▸ COMPITO RICHIESTO
Per favore, modifica il brano su Gramsci e Machiavelli: riportalo da "LETTURA critica" fino a "ristretti gruppi oligarchici." incluso, mettendo "capo" al posto di "condottiero".

▸ ESTRATTO
Il Principe, l’opera di un «uomo d’azione» di Antonio Gramsci

LETTURA critica

Il Principe, l’opera di un «uomo d’azione»

di Antonio Gramsci

Secondo Antonio Gramsci (1891-1937), il principe descritto da Machiavelli non è altro che il portavoce di una volontà collettiva, capace di aggregare intorno a sé le forze indisciplinate delle masse cittadine. In questo senso, l’opera di Machiavelli sarebbe il «manifesto» indispensabile per il condottiero atteso da un intero popolo, schiacciato, quest’ultimo, dalla forza e dagli interessi di ristretti gruppi oligarchici.

La dottrina del Machiavelli non era, al tempo suo, una cosa puramente «libresca», un monopolio di pensatori isolati, un libro segreto che circola tra iniziati. Lo stile del Machiavelli non è quello di un trattatista sistematico, come ne avevano e il Medioevo e l’Umanesimo, tutt’altro; è stile di uomo d’azione, di chi vuole spingere all’azione, è stile da «manifesto» di partito. L’interpretazione «moralistica» data dal Foscolo è certo sbagliata; tuttavia, è vero che il Machiavelli ha svelato qualcosa e non solo teorizzato il reale; ma quale era il fine dello svelare? Un fine moralistico o politico? Si suol dire che le norme del Machiavelli per l’attività politica «si applicano, ma non si dicono»; i grandi politici – si dice – cominciano col maledire Machiavelli, col dichiararsi antimachiavellici, appunto per poterne applicare le norme «santamente». Non sarebbe stato il Machiavelli poco machiavellico, uno di quelli che «sanno il giuoco» e stoltamente lo insegnano, mentre il machiavellismo volgare insegna a fare il contrario?

▸ MATERIALE FORNITO
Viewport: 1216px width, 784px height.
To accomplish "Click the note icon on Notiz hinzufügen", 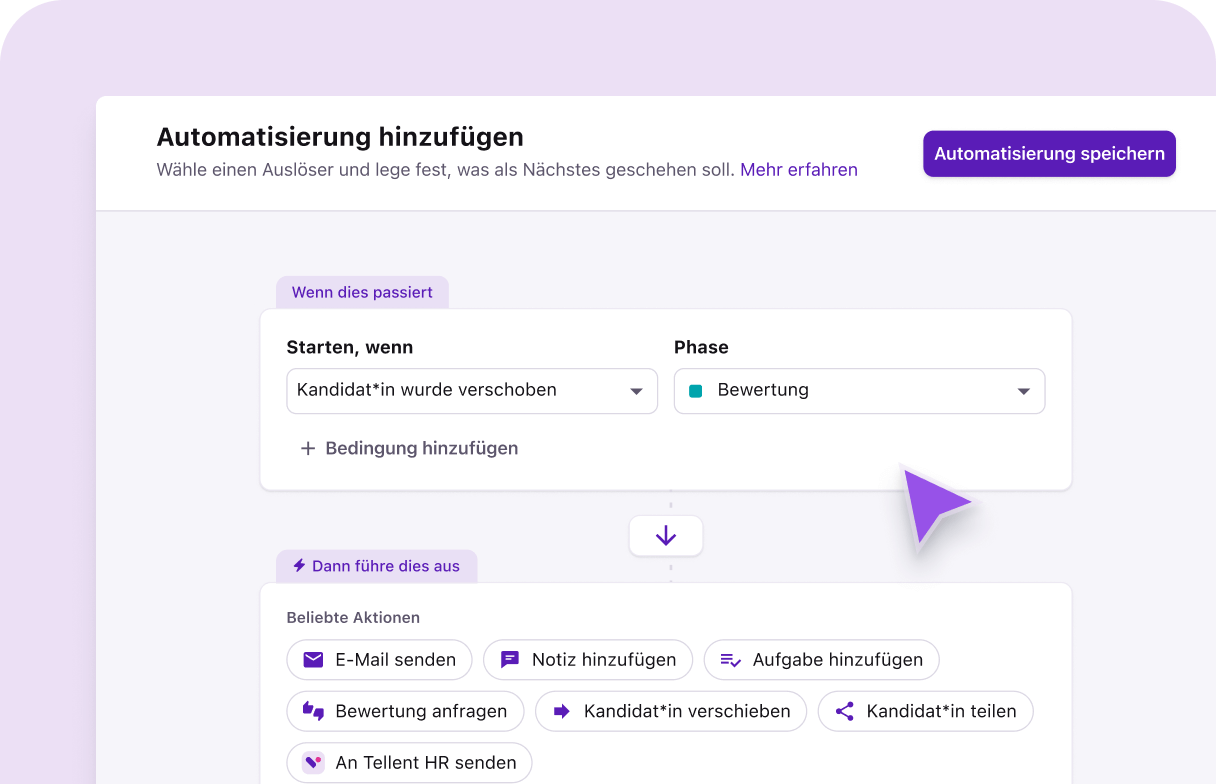I will tap(510, 660).
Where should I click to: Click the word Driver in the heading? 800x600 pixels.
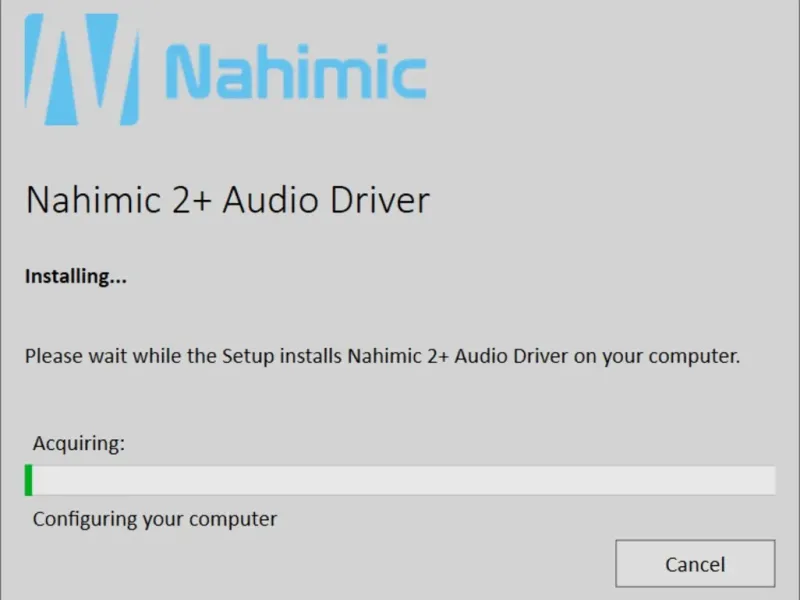[384, 200]
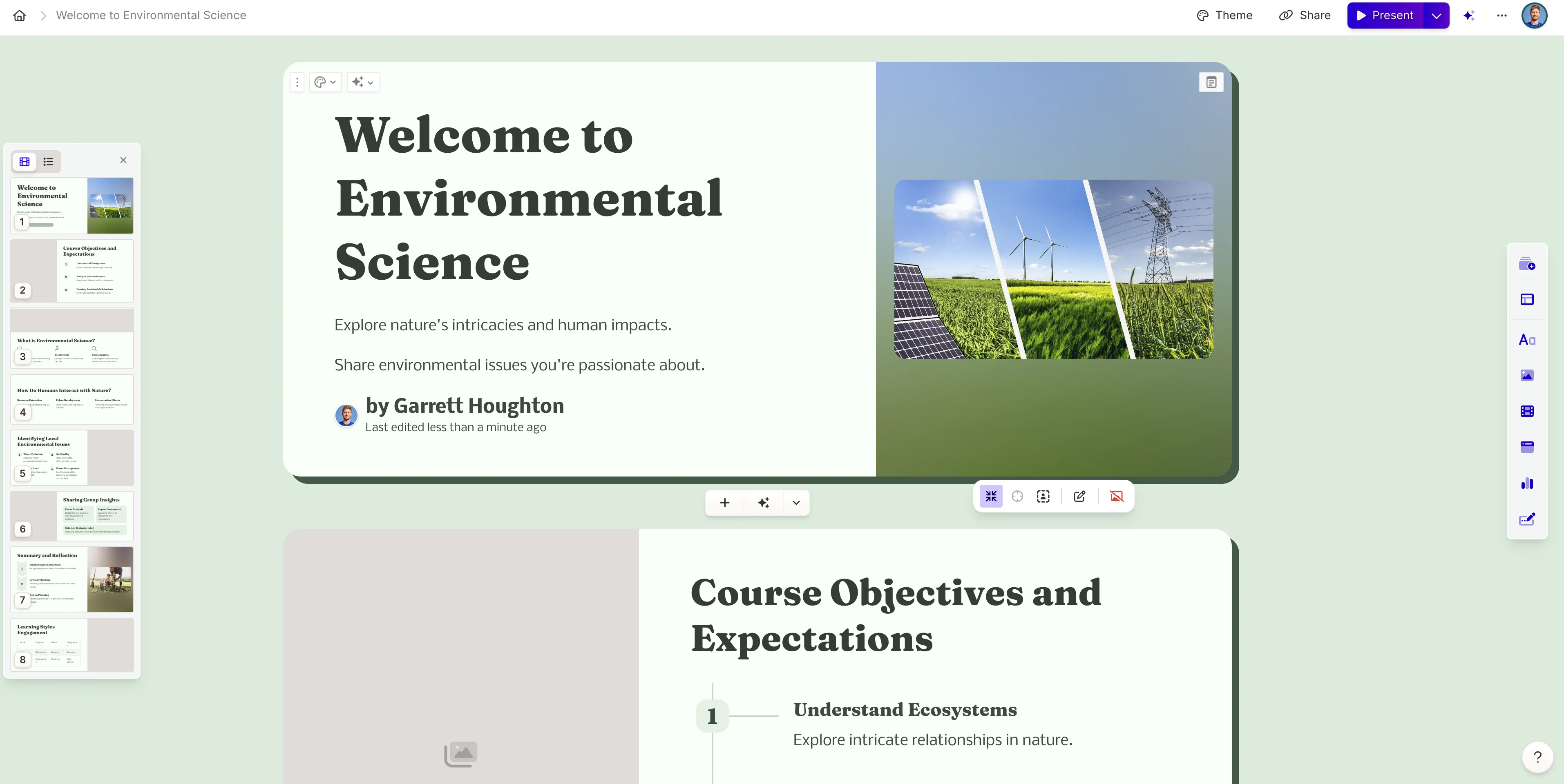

▸ RISPOSTA CORRETTA
LETTURA critica

Il Principe, l’opera di un «uomo d’azione»

di Antonio Gramsci

Secondo Antonio Gramsci (1891-1937), il principe descritto da Machiavelli non è altro che il portavoce di una volontà collettiva, capace di aggregare intorno a sé le forze indisciplinate delle masse cittadine. In questo senso, l’opera di Machiavelli sarebbe il «manifesto» indispensabile per il capo atteso da un intero popolo, schiacciato, quest’ultimo, dalla forza e dagli interessi di ristretti gruppi oligarchici.